**TEXT PROVIDED**
▶
4D-DRESS: A 4D Dataset of Real-world Human Clothing with Semantic Annotations

Department of Computer Science, ETH Zurich

Dataset Overview. 4D-DRESS is the first real-world 4D dataset of human clothing, capturing 64 human outfits in more than 520 motion sequences. These sequences include a) high-quality 4D textured scans; for each scan, we annotate b) vertex-level semantic labels, thereby obtaining c) the corresponding garment meshes and fitted SMPL(-X) body meshes. Totally, 4D-DRESS captures dynamic motions of 4 dresses, 28 lower, 30 upper, and 32 outer garments. For each garment, we also provide its canonical template mesh to benefit the future human clothing study.
◀
**JOB**
Reproduce the dataset overview above from "4D-DRESS: A 4D" up to and including "human clothing study.", changing "4D-DRESS" to "this dataset".

**DATASET CONTENT**
▶
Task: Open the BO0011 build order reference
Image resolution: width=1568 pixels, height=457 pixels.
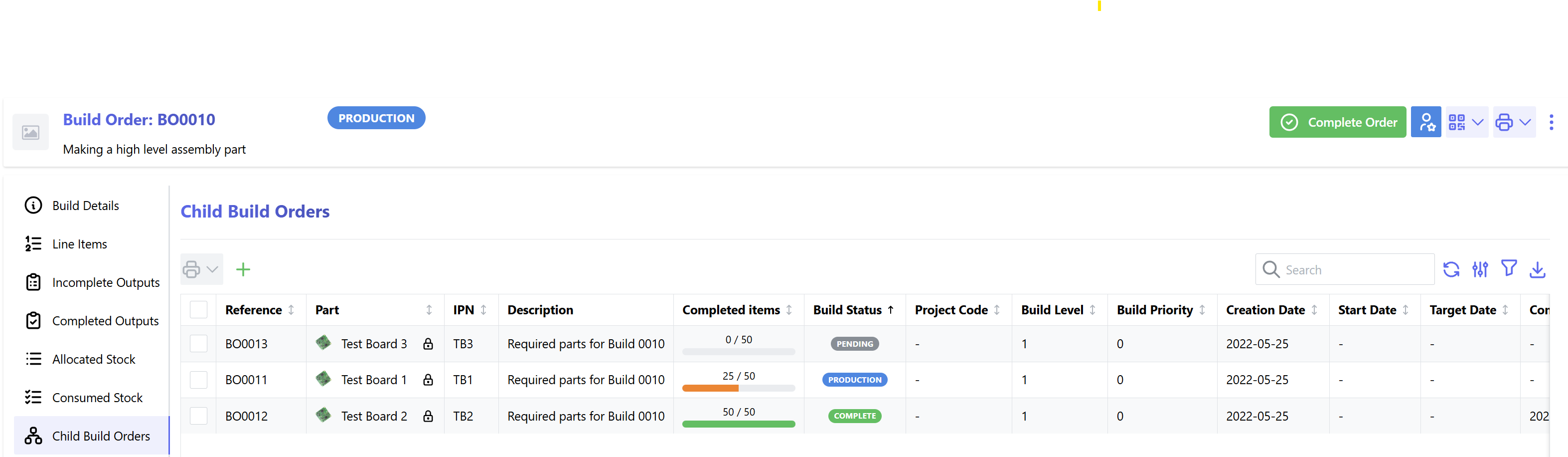Action: pyautogui.click(x=246, y=380)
◀
**OUTPUT OF THE TASK**
this dataset: A 4D Dataset of Real-world Human Clothing with Semantic Annotations

Department of Computer Science, ETH Zurich

Dataset Overview. this dataset is the first real-world 4D dataset of human clothing, capturing 64 human outfits in more than 520 motion sequences. These sequences include a) high-quality 4D textured scans; for each scan, we annotate b) vertex-level semantic labels, thereby obtaining c) the corresponding garment meshes and fitted SMPL(-X) body meshes. Totally, this dataset captures dynamic motions of 4 dresses, 28 lower, 30 upper, and 32 outer garments. For each garment, we also provide its canonical template mesh to benefit the future human clothing study.